*SOURCE PASSAGE*
Tackling and Interceptions
With hockey now being in a transition period with experimental rule changes, we as goalkeepers must also make the transition back to being very attacking in certain circumstances. As the years have passed and goalkeeping gear has dramatically improved, some goalkeepers have lent away from being attacking and preferred to stay back on their line to try and make the save.
With the elimination of the offside rule, there will still be the need to remain back on the line to make saves that we would normally. However, there will be the need to play higher and smarter. From my limited experience with forwards having free reign over the field, keepers have had to take a much more involved role that has included interceptions, tackling and closing down of play.
I am going to address two skills in this tips section. Each will be broken down into two sections: describing how the skill should be executed, and how to incorporate this into a training session.
When a field player intercepts the ball they are usually in front of their opponent. For goalkeepers this is generally not possible. The intercepts that a keeper should look to make include around the back plays (along the back line), crosses and loose balls.
When intercepting any ball, the stick should be extended to a comfortable position (extend as much as individually possible). This allows the keeper to cover as much ground as humanly possible. When the ball is on the right hand side of the field, some goalkeepers put their stick across in front of them with the hook pointing down. The diagram on the left shows the stance when intercepting on the left hand side of the goal, while the one of the right shows the stance for intercepts on the right hand side of goal.
If you make the decision to intercept the ball you must commit yourself the ball 100%, anything less than this is not acceptable in good goalkeeping!! Interceptions not only come from the back line, they also come from general play. With great movement around the circle becoming the norm, a ball could be passed from the top of the circle, to a player leading from the back line. It is then the keepers responsibility to intercept this ball if the player is not marked.
Drills for Interceptions
Around the back play: have your coach get a number of balls and hit them across the field. Anything that is beyond the 6 yard mark should be left and movement to the player or retreating to get into line. (Refer to the shaded part of the diagram to see the actual area that an intercept should be made in.) It is important that you do not try to predict what the player is going to do, if you dive too early to make the interception the attacker is likely to slip the ball past you into the goal.
To get used to saving the through ball, it is a good idea to simulate the actual game situation.
2. Tackling (Meeting the player early)

*INFORMATION PROVIDED*

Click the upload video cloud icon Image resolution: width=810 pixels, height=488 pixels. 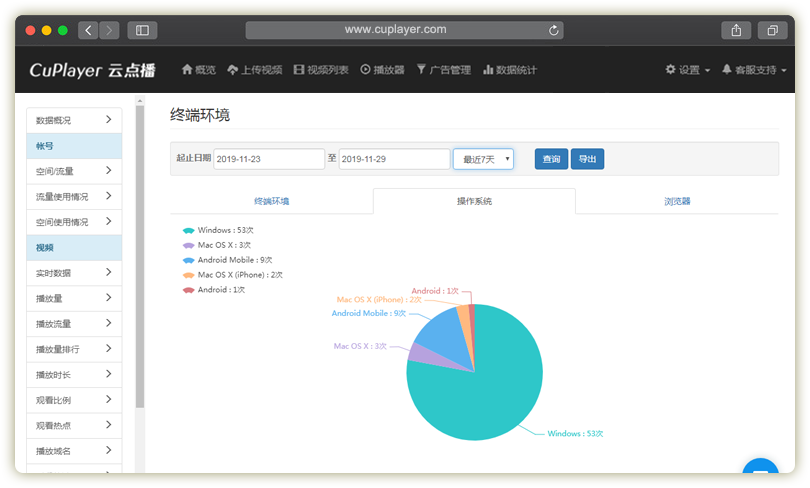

*WHAT IS ASKED*
Answer these questions from the goalkeeping tips:
1. The elimination of which rule is mentioned?
2. Which three kinds of intercepts should a keeper look to make?
3. In the around-the-back drill, what is the attacker likely to do if the keeper dives too early?

*WRITTEN RESPONSE*
1. The offside rule.
2. Around the back plays (along the back line), crosses and loose balls.
3. Slip the ball past the keeper into the goal.